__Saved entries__
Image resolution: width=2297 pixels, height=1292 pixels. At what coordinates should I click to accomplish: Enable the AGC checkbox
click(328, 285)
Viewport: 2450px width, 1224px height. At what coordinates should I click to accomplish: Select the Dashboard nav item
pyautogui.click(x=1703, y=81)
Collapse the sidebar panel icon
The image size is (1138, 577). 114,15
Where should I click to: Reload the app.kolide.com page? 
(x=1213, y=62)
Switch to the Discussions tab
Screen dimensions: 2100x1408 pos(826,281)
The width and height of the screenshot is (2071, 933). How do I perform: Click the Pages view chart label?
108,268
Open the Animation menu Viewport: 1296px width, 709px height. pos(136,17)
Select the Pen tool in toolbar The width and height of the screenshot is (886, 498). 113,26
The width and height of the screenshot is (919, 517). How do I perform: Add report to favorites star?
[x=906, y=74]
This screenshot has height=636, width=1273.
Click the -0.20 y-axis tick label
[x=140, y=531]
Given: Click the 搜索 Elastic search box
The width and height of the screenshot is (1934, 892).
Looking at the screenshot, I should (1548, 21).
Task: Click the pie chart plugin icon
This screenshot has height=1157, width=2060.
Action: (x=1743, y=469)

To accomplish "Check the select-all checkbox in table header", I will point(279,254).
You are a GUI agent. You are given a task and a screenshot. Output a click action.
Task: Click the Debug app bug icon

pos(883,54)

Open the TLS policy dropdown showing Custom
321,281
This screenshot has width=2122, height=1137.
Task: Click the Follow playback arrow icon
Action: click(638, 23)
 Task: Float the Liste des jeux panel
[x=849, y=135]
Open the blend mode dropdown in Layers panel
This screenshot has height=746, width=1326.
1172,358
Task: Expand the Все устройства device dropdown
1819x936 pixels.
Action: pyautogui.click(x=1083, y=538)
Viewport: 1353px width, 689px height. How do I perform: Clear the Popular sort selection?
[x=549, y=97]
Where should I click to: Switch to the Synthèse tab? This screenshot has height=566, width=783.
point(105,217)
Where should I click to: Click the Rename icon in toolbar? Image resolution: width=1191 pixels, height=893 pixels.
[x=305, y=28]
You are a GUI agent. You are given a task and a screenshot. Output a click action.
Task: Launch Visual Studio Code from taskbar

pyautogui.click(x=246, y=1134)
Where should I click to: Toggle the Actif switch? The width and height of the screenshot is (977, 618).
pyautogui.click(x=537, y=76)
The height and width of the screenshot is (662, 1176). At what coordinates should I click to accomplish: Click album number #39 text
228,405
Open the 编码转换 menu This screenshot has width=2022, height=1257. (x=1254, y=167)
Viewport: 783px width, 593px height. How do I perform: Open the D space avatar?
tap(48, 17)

__Exercise brief__
Print exactly the lines above, between the one holding "Task: Click the Debug app bug icon" and the one holding "Task: Expand the", inclusive, and nothing besides.

__Result of this task__
Task: Click the Debug app bug icon

pos(883,54)

Open the TLS policy dropdown showing Custom
321,281
This screenshot has width=2122, height=1137.
Task: Click the Follow playback arrow icon
Action: click(638, 23)
 Task: Float the Liste des jeux panel
[x=849, y=135]
Open the blend mode dropdown in Layers panel
This screenshot has height=746, width=1326.
1172,358
Task: Expand the Все устройства device dropdown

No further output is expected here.